- Developer: Shenandoah Studio
- Publisher: Shenandoah Studio
- Platform: iOS
- Release: June 26, 2014
- Genre: Turn-based strategy

= Desert Fox: The Battle of El Alamein =

2014 video game

Desert Fox: The Battle of El Alamein is an iOS game developed by American indie studio Shenandoah Studio and released on June 26, 2014.

==Critical reception==
The game has a Metacritic score of 84% based on 6 critic reviews.

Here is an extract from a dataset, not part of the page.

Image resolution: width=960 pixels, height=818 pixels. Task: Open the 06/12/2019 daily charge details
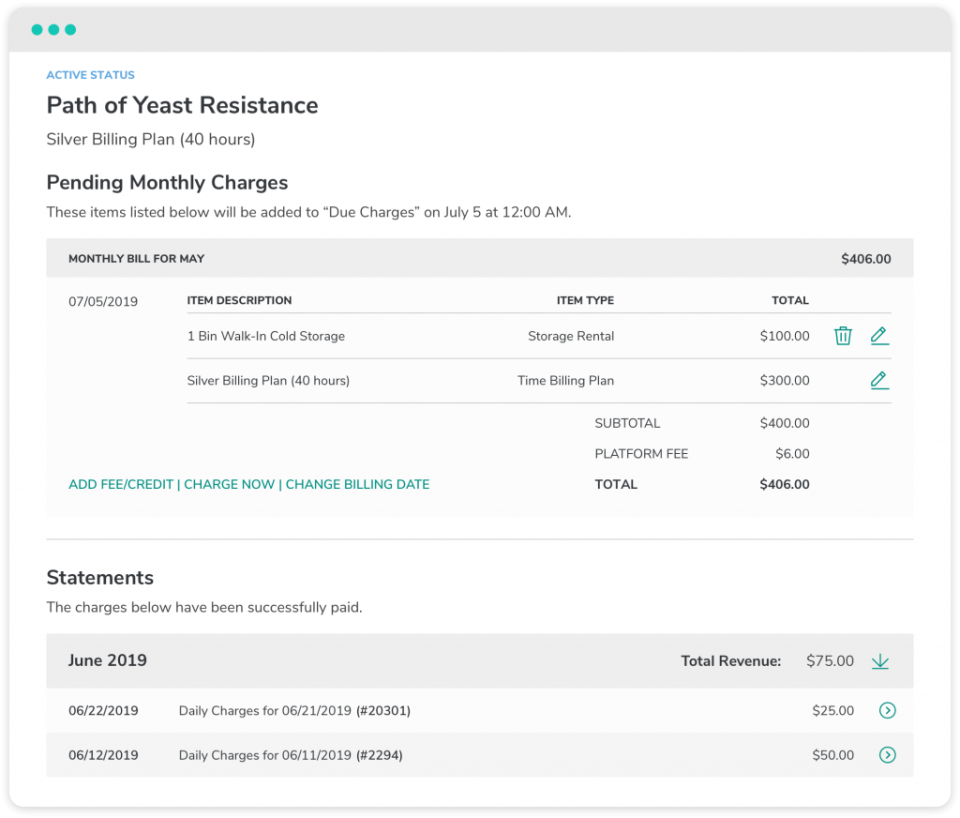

4Players.de said "This is like chess in open terrain. Turn based tacticians: Get ready to celebrate. Shenandoah Studios reached a level that reminds me of the quality of Ensemble Studios on PC." Digitally Downloaded wrote "There's no real criticism that can be levelled at this game. It's niche, but in servicing that niche Desert Fox combines a near-perfect AI with a brilliant interface and the perfect historical battle to serve as the basis of the game. Serious strategy fans couldn't ask for much more." TouchArcade said "If you're coming into the series fresh right now, I think I would probably recommend Battle of the Bulge ahead of this game. If you enjoy that game's mechanics and are looking for a different scenario, Desert Fox is more than worth your time and money."

Pocket Gamer UK said "An incredibly polished, riveting, and accessible strategy game, but veterans of the series might find it a little over-familiar." Eurogamer wrote "What the game lacks in size, it makes up for in polish and poise. 148Apps wrote "Yet another excellent entry from Shenandoah Studio, Desert Fox: The Battle of El Alamein may be priced a bit steep, but it's a well-executed package that functions as both entertainment and interactive history lesson."